Top of Text for analysis
# Using 0 calorie (artifical) sweeteners for back sweetening



## Val-the-Brew-Gal (Jun 1, 2015)

I was recently diagnosed with insulin resistance and although I have chosen to adopt a low carb eating lifestyle, I am not ready to give up my daily glass of Dragon Blood or my wine making addiction. From what I have read, dry wine (in moderation) has little effect on blood sugar, but as soon as you have a sweeter wine, you need to be aware of the carbohydrates involved. Therefore, I have started looking for alternatives to sugar and fruit juice to back sweeten my fruit wines. I am going to do some experimentation but thought that perhaps others would benefit from the things I try or can add there own insight, failures or successes in this area.
Bottom of Text for analysis
- _Problem A_:
Do these statements agree with the forum post on back sweetening? For each, answer yes or no and quote the words that decide it. (i) The poster intends to give up wine making. (ii) The poster has read that dry wine in moderation has little effect on blood sugar. (iii) The poster is seeking alternatives to sugar and fruit juice for back sweetening fruit wines.
- _Problem B_:
Can you repeat the forum post on back sweetening word for word from "## Val-the-Brew-Gal (Jun" to "in this area."?
Top of Raw data
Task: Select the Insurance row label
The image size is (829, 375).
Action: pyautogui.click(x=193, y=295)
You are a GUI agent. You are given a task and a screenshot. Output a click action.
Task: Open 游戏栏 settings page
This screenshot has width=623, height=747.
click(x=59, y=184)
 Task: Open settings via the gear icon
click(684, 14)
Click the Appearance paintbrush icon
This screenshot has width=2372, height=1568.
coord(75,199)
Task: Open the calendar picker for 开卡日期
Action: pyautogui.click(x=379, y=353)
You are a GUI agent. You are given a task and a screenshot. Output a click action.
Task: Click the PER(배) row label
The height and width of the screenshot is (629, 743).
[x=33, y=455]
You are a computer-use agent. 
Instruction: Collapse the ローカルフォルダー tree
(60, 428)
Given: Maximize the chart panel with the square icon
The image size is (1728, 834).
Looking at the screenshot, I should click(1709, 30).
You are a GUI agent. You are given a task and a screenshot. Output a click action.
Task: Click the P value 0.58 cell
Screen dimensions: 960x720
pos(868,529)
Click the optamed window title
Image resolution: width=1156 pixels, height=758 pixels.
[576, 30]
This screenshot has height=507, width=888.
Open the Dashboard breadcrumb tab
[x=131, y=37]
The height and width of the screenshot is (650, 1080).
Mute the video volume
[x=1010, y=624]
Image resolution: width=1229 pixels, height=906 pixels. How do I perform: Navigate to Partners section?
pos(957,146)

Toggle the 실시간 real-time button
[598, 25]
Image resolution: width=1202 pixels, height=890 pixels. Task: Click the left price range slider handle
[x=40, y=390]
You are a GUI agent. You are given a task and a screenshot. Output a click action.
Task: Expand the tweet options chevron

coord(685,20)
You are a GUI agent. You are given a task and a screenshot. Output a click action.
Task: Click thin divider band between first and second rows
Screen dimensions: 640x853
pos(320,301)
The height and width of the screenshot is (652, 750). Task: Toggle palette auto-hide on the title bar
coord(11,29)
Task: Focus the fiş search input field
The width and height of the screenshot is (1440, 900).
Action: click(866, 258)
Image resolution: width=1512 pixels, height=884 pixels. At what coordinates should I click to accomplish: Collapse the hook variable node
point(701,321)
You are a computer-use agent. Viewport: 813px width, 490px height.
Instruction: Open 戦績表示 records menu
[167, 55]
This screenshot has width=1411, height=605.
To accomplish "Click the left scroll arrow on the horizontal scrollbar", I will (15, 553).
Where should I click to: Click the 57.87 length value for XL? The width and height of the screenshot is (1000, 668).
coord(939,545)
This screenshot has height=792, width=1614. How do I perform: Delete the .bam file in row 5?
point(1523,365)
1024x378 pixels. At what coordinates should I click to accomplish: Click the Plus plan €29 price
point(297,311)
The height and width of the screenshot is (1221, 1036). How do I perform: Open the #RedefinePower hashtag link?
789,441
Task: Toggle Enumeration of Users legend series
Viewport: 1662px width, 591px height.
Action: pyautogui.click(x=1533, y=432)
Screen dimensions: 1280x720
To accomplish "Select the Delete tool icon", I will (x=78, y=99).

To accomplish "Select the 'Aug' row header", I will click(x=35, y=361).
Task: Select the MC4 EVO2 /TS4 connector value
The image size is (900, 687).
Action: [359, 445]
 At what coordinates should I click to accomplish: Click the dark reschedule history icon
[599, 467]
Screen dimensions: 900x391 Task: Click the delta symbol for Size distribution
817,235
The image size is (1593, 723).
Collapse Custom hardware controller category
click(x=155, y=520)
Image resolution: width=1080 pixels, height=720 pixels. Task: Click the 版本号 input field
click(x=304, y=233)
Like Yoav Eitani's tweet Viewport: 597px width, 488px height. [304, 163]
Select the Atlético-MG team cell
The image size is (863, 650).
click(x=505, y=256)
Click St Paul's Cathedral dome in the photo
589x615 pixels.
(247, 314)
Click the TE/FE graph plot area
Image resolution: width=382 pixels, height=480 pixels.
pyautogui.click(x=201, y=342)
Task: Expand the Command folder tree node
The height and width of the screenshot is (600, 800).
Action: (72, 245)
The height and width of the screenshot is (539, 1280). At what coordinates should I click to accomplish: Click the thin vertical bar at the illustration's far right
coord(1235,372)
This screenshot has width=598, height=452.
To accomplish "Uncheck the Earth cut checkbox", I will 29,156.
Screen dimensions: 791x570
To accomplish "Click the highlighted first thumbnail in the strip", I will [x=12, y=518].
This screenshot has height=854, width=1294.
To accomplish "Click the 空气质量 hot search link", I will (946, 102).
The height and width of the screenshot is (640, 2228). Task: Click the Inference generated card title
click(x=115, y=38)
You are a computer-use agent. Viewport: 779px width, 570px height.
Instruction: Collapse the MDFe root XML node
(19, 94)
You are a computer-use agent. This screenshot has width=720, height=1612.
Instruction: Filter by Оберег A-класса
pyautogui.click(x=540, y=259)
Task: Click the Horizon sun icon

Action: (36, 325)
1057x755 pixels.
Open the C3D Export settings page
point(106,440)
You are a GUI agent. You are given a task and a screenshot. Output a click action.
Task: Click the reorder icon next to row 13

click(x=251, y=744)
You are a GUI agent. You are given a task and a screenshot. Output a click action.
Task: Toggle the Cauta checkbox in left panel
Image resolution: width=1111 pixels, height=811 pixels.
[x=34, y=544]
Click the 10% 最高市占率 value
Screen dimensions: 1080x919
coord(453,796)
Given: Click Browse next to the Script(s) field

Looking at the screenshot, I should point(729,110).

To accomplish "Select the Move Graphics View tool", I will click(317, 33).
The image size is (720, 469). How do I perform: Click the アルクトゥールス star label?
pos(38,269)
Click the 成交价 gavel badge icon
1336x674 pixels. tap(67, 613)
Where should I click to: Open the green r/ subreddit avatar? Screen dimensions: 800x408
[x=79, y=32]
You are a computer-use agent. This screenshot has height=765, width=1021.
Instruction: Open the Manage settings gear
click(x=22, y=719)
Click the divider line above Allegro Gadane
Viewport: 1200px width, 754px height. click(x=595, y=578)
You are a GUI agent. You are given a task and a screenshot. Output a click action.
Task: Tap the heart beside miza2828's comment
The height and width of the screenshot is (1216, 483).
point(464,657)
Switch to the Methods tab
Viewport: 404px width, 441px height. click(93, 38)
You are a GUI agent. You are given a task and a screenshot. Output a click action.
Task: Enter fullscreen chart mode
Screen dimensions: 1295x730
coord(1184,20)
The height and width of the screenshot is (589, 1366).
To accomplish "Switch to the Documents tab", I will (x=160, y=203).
Bottom of Raw data
- _Reply A_:
(i) No: "I am not ready to give up my daily glass of Dragon Blood or my wine making addiction."
(ii) Yes: "dry wine (in moderation) has little effect on blood sugar"
(iii) Yes: "I have started looking for alternatives to sugar and fruit juice to back sweeten my fruit wines."

- _Reply B_:
## Val-the-Brew-Gal (Jun 1, 2015)

I was recently diagnosed with insulin resistance and although I have chosen to adopt a low carb eating lifestyle, I am not ready to give up my daily glass of Dragon Blood or my wine making addiction. From what I have read, dry wine (in moderation) has little effect on blood sugar, but as soon as you have a sweeter wine, you need to be aware of the carbohydrates involved. Therefore, I have started looking for alternatives to sugar and fruit juice to back sweeten my fruit wines. I am going to do some experimentation but thought that perhaps others would benefit from the things I try or can add there own insight, failures or successes in this area.